#### [THE PROBLEM]
After locating the line with "Go to question 1" in the data that follows, return it and every later line exactly, up to and including the line with "Image resolution: width=1014".

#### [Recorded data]
□ □ □ □ □

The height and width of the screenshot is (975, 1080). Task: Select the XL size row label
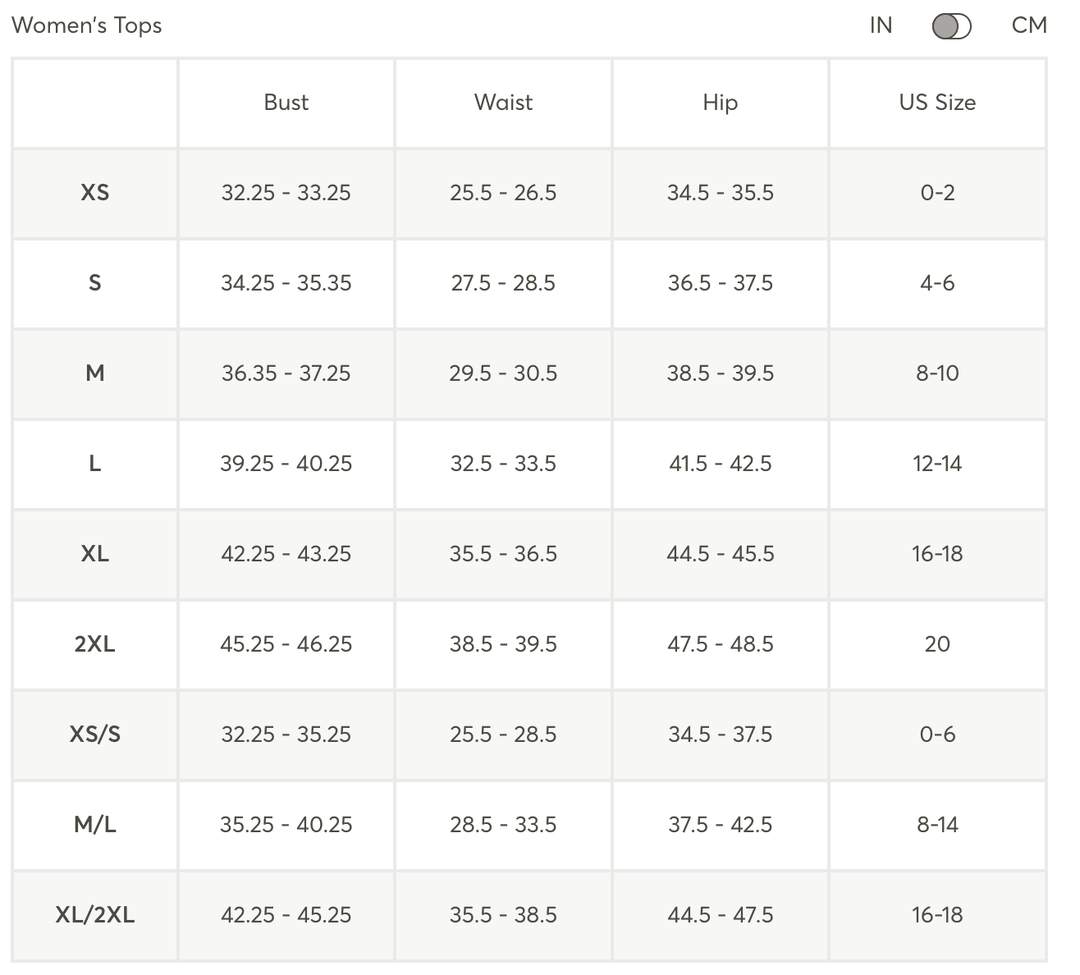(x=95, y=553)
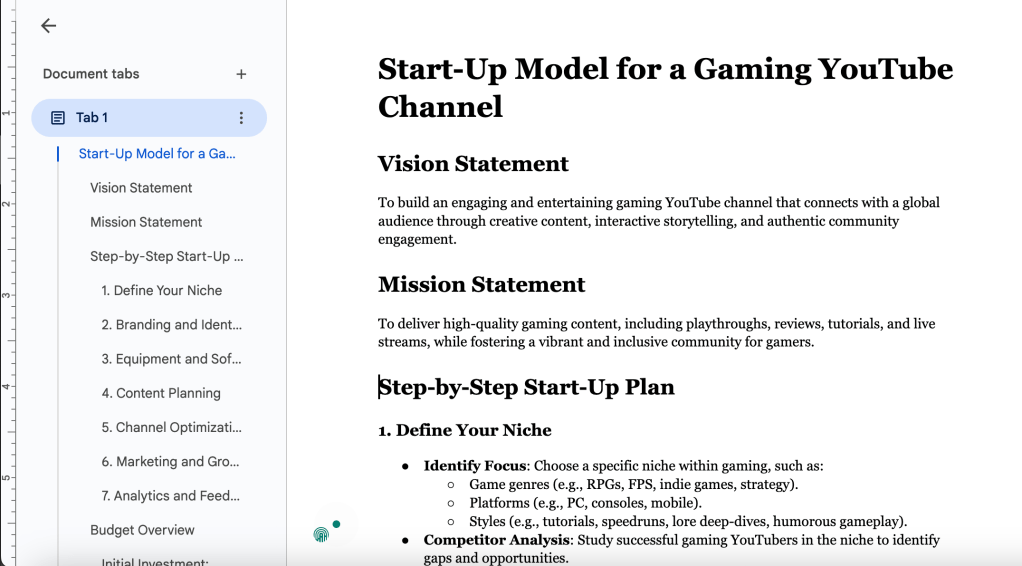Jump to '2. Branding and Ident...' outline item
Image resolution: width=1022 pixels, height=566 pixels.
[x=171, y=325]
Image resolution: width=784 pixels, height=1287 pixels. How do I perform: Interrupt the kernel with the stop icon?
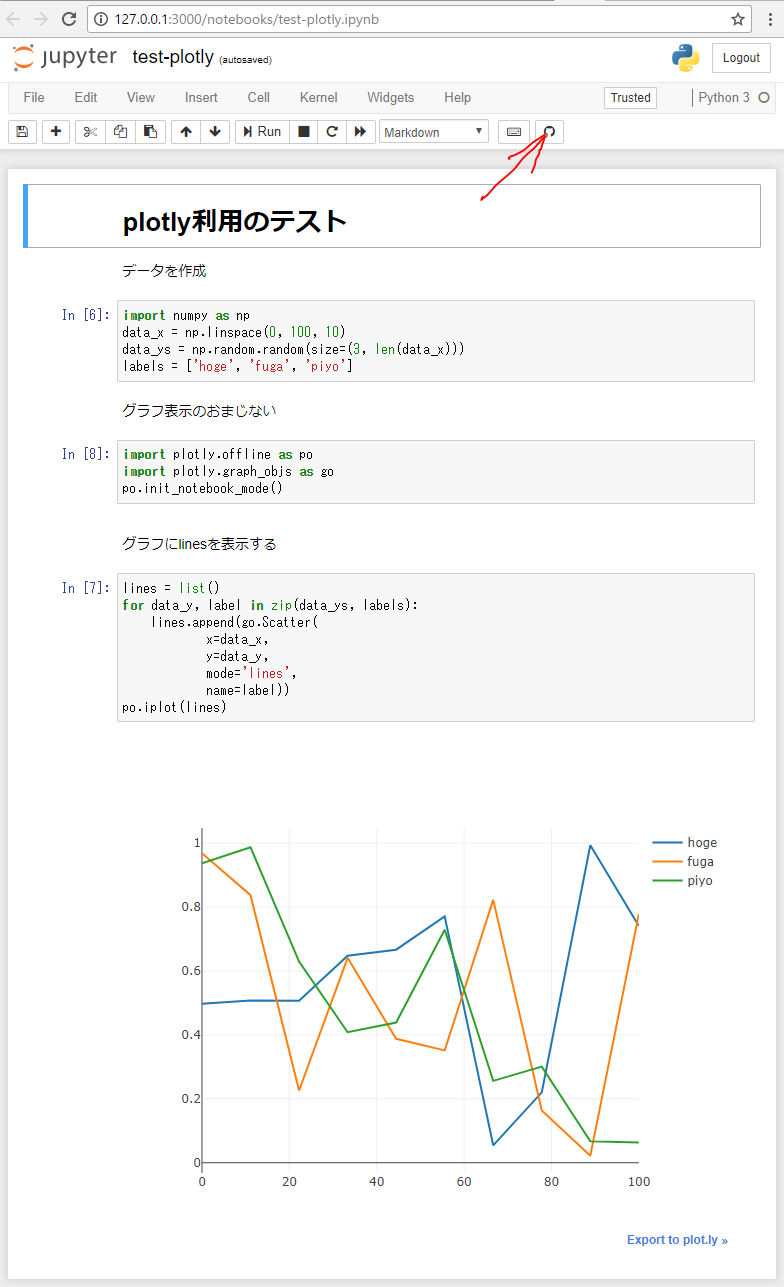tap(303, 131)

□ □ □ □ □

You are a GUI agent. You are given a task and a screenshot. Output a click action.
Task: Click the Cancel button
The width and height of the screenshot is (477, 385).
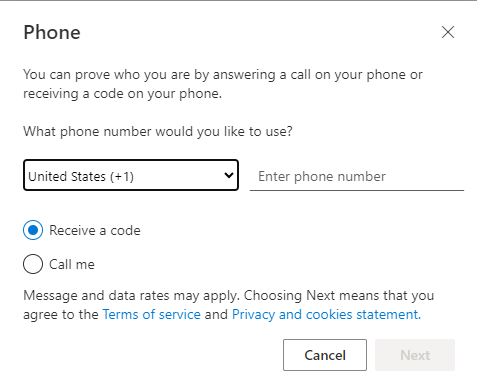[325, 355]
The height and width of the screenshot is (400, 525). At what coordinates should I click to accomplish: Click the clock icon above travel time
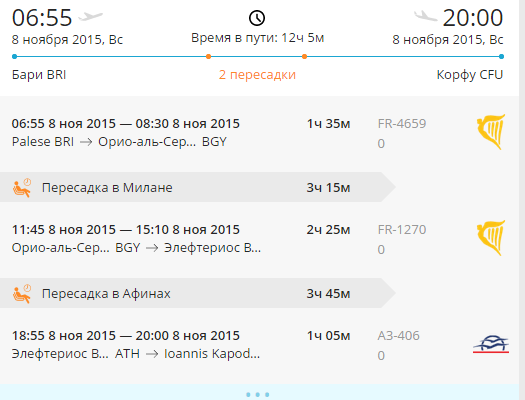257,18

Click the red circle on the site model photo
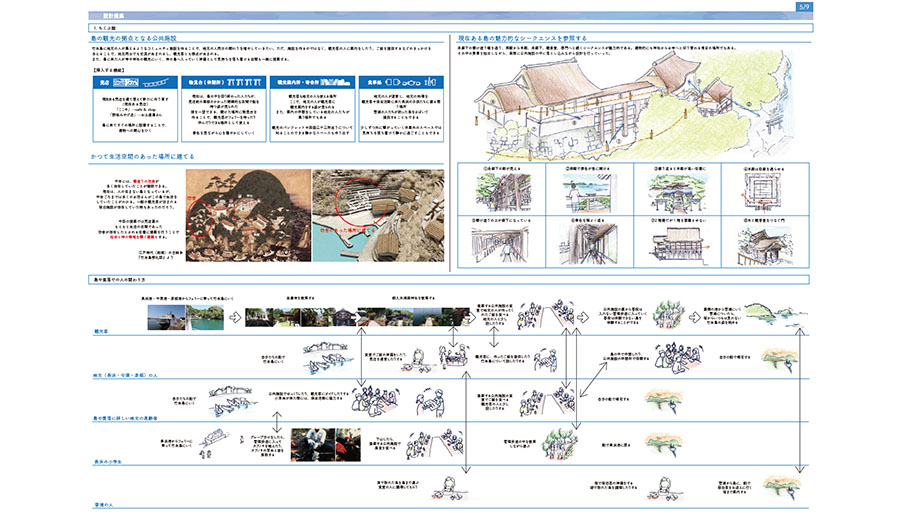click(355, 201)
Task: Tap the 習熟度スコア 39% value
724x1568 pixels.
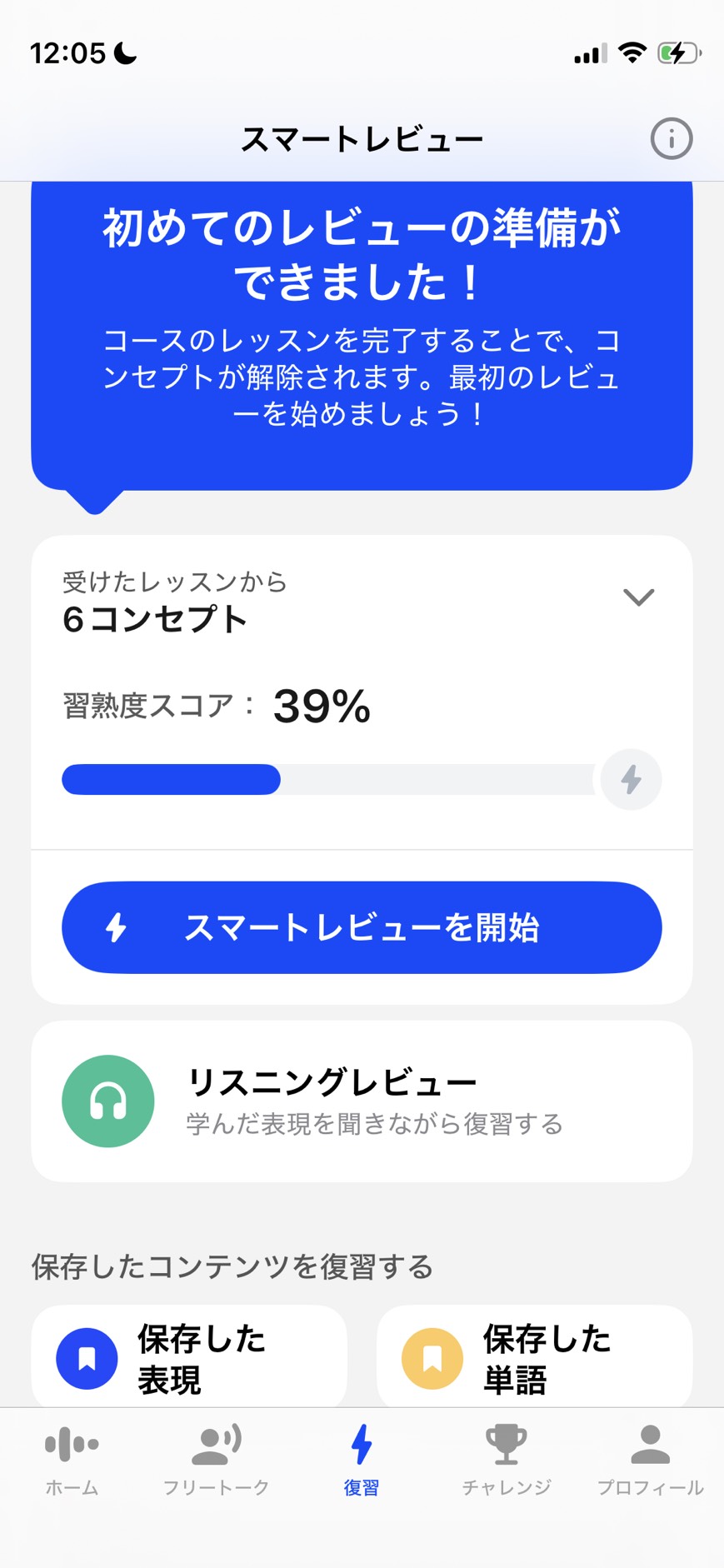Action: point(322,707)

□ □ □ □ □

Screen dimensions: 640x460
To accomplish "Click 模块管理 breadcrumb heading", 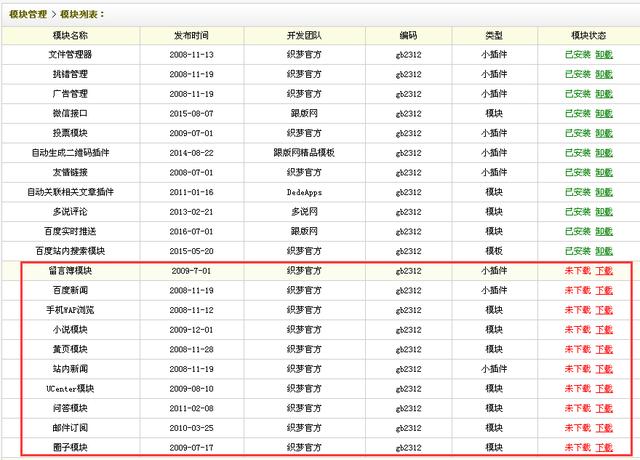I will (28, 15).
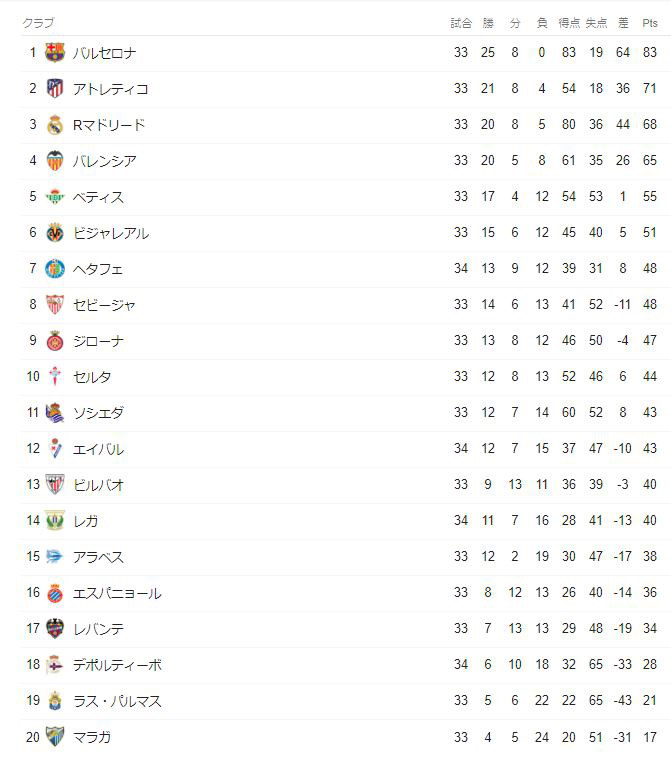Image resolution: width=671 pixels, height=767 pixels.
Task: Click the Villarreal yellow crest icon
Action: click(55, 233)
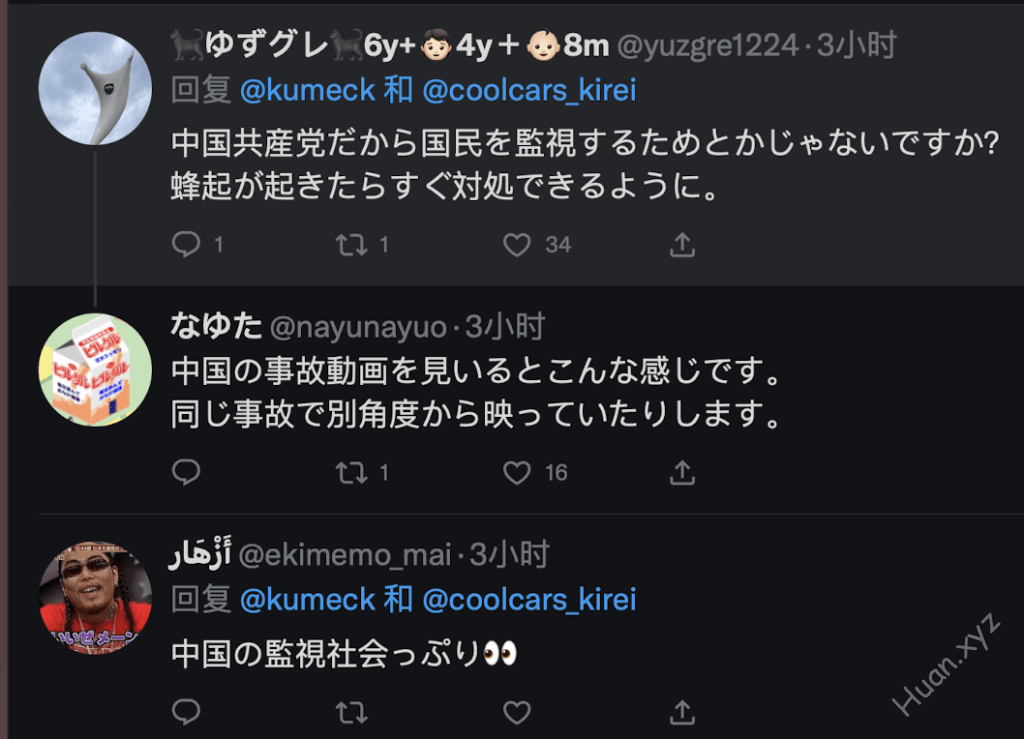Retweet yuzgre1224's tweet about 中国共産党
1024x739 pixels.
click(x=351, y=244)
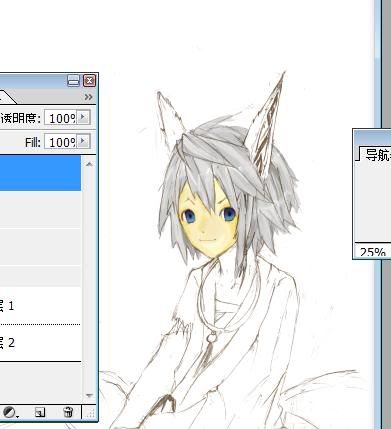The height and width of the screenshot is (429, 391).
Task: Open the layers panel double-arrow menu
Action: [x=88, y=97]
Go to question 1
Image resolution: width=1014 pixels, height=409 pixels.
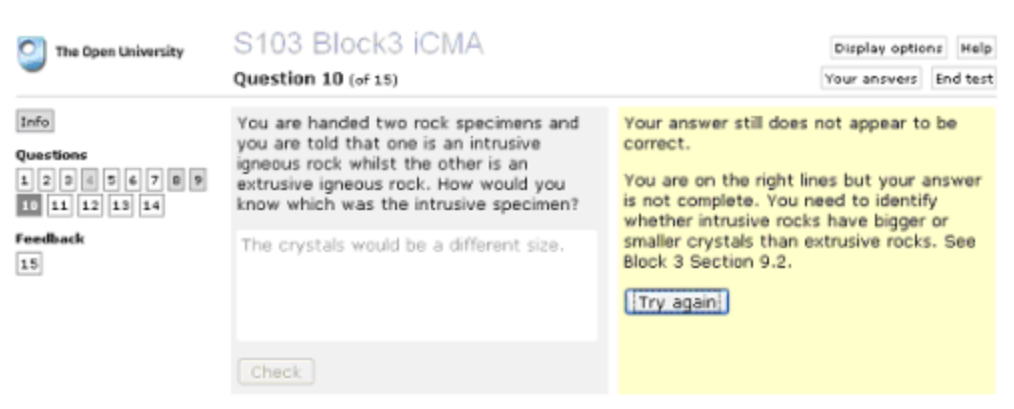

□ □ □ □ □

#### [FINISHED TASK]
Go to question 1
Image resolution: width=1014 pixels, height=409 pixels.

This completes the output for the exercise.